5 Strategies to Attract the Best Employees

In celebration and support of the launch of our new job board, we’re rolling out a series of articles to help you know what to keep in mind (or, what to highlight on your resume) if you’re looking for a new position in the workplace industry, or the right person to fill it. Here: five strategies for attracting the best talent.

iStrategy Labs in Washington, D.C. The office was designed by Alliance architects. (Photo by Barbara L. Salisbury/For Elevation D.C.)
iStrategy Labs in Washington, D.C. The office was designed by Alliance architects. Photo by Barbara L. Salisbury.

It’s déjà vu all over again. Everywhere we look, firms are competing for the best talent and can no longer rely on tried-and-true strategies. Now is the time to raise the bar on your efforts to find and win the best talent. Here, Marjanne Pearson, the founder of Talentstar and an industry pioneer in talent, leadership, and business strategies for architecture and design practice, explores a few of today’s best strategies.

1. Attract: Align your brand promise with their values and concerns.

Which generations are you trying to attract?

Gen X believes in work-life balance. These 34- to 48-year-olds grew up with the concept and value it for themselves and their families. Although generally content and optimistic, they are specifically concerned about providing for their families and taking care of their own health and well-being. They are looking at their own futures and how they can create theirs with you.

Millennials are digital natives and peer-oriented. They want to work with people they can trust, and they trust the opinions of people they know. They are inclusive and welcome diversity, they have been active in community services, and they seek others who support social responsibility. And they are green — as children, they learned to be mindful of the environment, and they expect others to be, too. Eventually, they want to work for themselves, so they are seeking like-minded entrepreneurs with whom they can learn and grow.

2. Captivate: Put your firm at the center of their conversation.

Before a potential employee considers your firm, they want to find out whether it’s the right place for them — your core values, culture, and work environment.

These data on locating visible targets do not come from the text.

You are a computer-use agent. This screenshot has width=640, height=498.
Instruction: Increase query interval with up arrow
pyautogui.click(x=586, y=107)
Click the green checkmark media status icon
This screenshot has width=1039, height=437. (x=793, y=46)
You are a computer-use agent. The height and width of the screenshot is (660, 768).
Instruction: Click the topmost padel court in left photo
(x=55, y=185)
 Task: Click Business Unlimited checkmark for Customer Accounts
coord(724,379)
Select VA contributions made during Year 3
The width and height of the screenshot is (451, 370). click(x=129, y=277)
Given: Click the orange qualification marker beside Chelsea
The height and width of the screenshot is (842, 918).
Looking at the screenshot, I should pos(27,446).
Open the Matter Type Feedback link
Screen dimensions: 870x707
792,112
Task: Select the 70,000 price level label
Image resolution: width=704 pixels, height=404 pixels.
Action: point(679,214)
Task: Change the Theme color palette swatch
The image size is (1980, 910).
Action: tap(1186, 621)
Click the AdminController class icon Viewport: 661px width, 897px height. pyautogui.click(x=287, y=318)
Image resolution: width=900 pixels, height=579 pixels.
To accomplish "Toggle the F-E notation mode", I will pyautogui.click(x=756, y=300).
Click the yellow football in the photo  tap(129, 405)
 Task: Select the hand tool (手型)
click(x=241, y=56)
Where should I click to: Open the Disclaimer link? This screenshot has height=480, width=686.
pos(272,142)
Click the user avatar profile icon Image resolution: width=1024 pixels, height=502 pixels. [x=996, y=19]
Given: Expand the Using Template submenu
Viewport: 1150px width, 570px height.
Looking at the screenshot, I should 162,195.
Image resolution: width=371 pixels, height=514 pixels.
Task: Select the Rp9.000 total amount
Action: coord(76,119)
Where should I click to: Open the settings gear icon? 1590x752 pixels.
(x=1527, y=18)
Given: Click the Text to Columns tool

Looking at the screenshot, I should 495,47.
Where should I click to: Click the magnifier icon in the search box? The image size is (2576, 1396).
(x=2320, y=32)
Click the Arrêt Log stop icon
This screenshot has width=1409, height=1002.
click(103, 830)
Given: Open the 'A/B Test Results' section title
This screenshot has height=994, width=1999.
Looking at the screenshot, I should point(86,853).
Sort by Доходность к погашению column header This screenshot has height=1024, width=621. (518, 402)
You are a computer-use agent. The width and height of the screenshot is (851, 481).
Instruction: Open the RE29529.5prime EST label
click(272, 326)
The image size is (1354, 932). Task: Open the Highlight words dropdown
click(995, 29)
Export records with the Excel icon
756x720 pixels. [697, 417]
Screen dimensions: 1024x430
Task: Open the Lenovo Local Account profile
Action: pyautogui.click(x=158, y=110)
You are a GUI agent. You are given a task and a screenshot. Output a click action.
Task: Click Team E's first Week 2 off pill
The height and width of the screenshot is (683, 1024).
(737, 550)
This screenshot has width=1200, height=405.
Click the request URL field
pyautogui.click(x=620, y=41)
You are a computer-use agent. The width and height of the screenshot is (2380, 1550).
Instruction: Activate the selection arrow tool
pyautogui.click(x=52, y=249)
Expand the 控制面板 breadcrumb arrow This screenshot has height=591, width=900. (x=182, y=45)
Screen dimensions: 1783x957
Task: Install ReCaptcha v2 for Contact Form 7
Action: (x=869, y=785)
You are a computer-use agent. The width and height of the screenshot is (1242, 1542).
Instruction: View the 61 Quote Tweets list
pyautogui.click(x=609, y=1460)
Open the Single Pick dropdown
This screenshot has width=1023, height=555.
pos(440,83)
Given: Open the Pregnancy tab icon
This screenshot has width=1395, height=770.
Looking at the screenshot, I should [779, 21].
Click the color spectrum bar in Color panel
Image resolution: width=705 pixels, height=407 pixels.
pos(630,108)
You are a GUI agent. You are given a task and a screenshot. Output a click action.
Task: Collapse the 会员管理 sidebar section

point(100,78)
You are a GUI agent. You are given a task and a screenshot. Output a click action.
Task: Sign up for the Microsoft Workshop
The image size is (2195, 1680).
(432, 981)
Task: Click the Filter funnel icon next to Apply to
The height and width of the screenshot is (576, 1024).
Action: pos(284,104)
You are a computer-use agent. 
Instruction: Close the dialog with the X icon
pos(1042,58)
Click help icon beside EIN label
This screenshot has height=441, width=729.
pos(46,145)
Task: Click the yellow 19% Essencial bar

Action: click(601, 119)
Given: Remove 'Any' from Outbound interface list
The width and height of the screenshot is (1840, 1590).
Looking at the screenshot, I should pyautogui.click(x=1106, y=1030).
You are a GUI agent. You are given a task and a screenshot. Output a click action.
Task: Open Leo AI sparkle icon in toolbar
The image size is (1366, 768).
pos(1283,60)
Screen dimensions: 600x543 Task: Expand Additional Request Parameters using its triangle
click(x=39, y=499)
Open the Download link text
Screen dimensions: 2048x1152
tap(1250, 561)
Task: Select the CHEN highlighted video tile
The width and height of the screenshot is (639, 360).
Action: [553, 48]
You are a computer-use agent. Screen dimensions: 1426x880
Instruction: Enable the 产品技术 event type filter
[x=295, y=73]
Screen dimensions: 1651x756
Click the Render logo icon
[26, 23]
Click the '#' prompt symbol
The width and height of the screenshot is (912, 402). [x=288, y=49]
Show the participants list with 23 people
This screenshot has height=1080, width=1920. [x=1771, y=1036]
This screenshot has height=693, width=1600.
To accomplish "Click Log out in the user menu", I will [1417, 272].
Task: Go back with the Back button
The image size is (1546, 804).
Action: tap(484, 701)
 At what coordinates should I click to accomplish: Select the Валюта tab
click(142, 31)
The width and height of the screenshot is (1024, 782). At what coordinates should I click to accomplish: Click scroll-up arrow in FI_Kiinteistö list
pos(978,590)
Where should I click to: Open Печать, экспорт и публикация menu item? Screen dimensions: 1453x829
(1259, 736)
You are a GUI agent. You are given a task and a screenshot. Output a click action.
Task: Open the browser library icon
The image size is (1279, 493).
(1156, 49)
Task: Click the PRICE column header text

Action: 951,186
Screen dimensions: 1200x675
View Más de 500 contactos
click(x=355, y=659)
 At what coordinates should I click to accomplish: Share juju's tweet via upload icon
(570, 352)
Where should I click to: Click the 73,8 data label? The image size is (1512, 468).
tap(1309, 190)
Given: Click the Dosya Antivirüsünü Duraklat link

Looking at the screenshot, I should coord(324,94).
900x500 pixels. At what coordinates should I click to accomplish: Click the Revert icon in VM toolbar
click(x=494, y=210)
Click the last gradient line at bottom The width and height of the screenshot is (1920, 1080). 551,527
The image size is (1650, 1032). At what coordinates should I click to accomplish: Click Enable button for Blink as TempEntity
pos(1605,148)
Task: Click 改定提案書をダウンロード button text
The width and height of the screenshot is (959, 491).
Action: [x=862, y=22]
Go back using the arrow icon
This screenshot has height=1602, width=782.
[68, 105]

Have a people-rich marketing strategy. Actively highlight the members of your firm within and beyond the workplace, featuring engaging shots of real people – candids of teams working and having fun together — as well as stories that reinforce the images. Have fun with video. YouTube is the second largest search engine and reaches more US adults ages 18-34 than any cable network.

Seek opportunities to reinforce motivational themes — opportunity, accomplishment, recognition, purpose, social responsibility, sustainable design. What matters most to you will matter to them, too.

3. Connect: Reach the right audience.

Where do people go for information, for work, and for fun? Firms post jobs on their websites, but only rarely are they captivating. If you want a cross-section of professional candidates, post a job on LinkedIn. If want to create a pipeline of recent graduates, publish a career guide and share it with the architecture and design schools. If you are looking for specific types of expertise, go to the publications (in print and online) that your audience will read. For example:

  • Archinect.com is the go-to platform for jobs in architecture, drawing repeat visitors because of its content — articles and commentary about architecture and design today.
  • TheMuse.com was developed by millennials for millennials and offers career advice as well as opportunities. They currently represent hot new tech companies like Uber and Airbnb, but design firms may not be far behind.
  • WorkDesign.com “explores the ideas that shape the places we work” — new territory with a new approach. As a result, WDM is attracting their target audience and yours, too — 25- to 35-year-olds in the workplace industry.

4. Engage: Build relationships over time.

In the old days, recruiting was a transaction. We posted an ad, people applied, and we hired someone. Today, it’s not enough to collect applications that are scanned using complex algorithms. Smart firms are looking for next-gen leaders and giving them opportunities to grow and develop with them.

Begin your conversation with a great tagline and ad copy. Make your talent message prominent — on the back of business cards, email signature lines, social media accounts, white papers, YouTube, and more. Find the right places to publicize opportunities, drive people to your social platforms, and then create links to job descriptions that skip the blah-blah-blah and focus on them. What are they seeking? What are you really offering? And of course, what’s in it for them, and for you?

5. Build: Create the future of your firm.

We are all in the business of talent-spotting. Don’t collect applications in a database. Open the door to relationship-building. When you find someone in whom you are interested, create opportunities to get to know them better — include them in company events, introduce them to your colleagues, and find opportunities to collaborate on community or civic projects or professional activities. Learn more about them and how they engage with others.

Draw them into the center of the conversation with you, and instead of employees, you’ll have key collaborators with whom you can build a successful future together.